Contract pharmacies — often mail-order or retail chains working on behalf of hospitals — have become the dominant force in the 340B program. While their footprint has expanded, the benefits to low-income and uninsured patients have not. Instead, these arrangements generate massive profits for hospitals and middlemen. The average profit margin on 340B drugs dispensed through contract pharmacies is now 72%. In 2023 alone, 340B entities and their contract pharmacies generated more than $64 billion in profits from discounted drugs.
None of these gains are required to be shared with patients. Contract pharmacies can purchase a drug for pennies on the dollar — often 57% under list price — then charge patients full freight. Meanwhile, communities like ours continue to struggle with high out-of-pocket costs and access gaps.

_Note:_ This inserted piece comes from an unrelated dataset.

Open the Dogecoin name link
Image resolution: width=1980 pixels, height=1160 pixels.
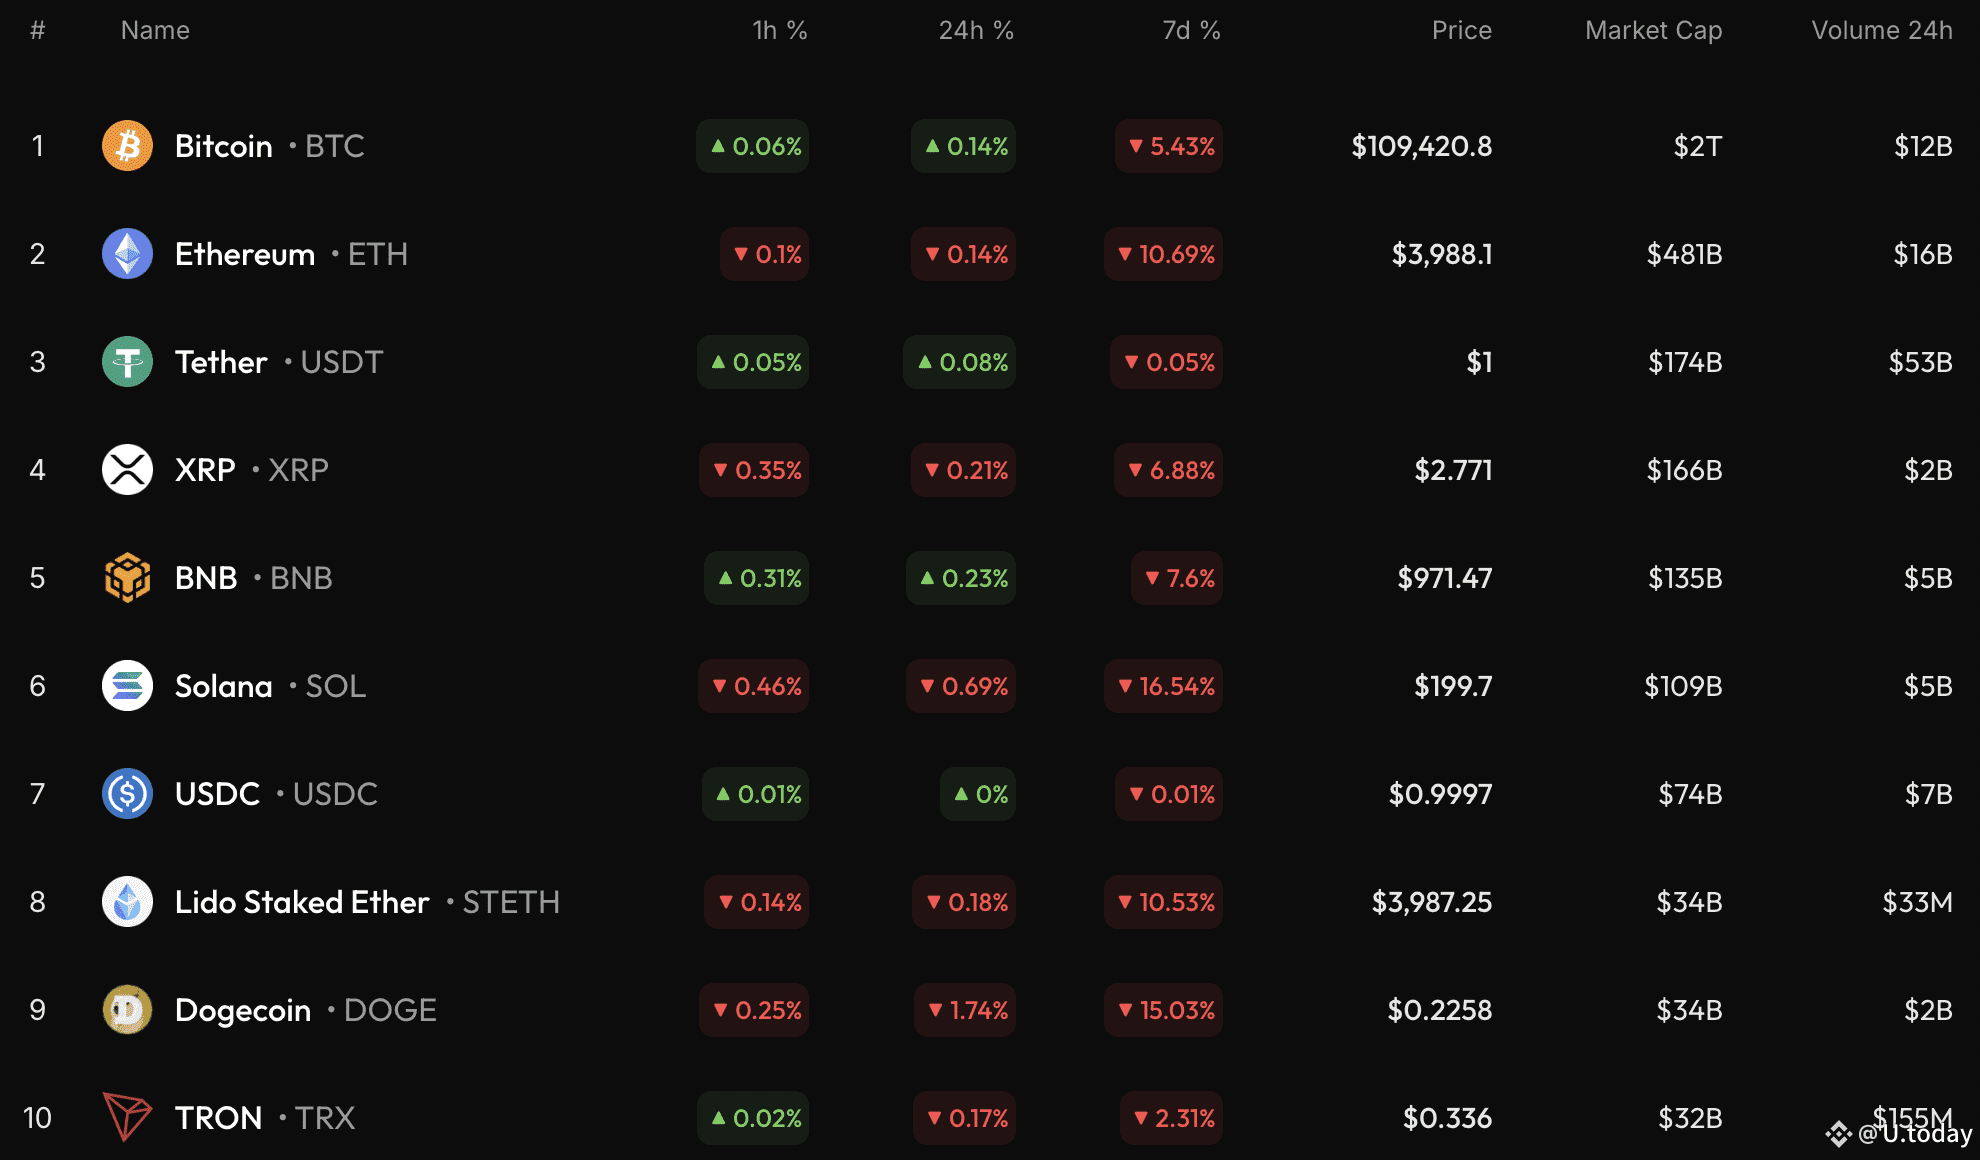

The inequity is systemic. Research shows that contract pharmacy expansion has favored wealthier, commercially insured neighborhoods while retreating from low-income, Black communities. Between 2011 and 2019, the share of 340B pharmacies declined in the poorest zip codes — even as they grew in affluent areas.
We need real reform, not a giveaway for hospitals and middlemen. The recent Senate HELP Committee report, led by Senator Bill Cassidy, offers a better path forward: enforce transparency, ensure patients benefit directly from 340B savings, and hold bad actors accountable. The 340B PATIENTS Act does none of this — it simply codifies the status quo.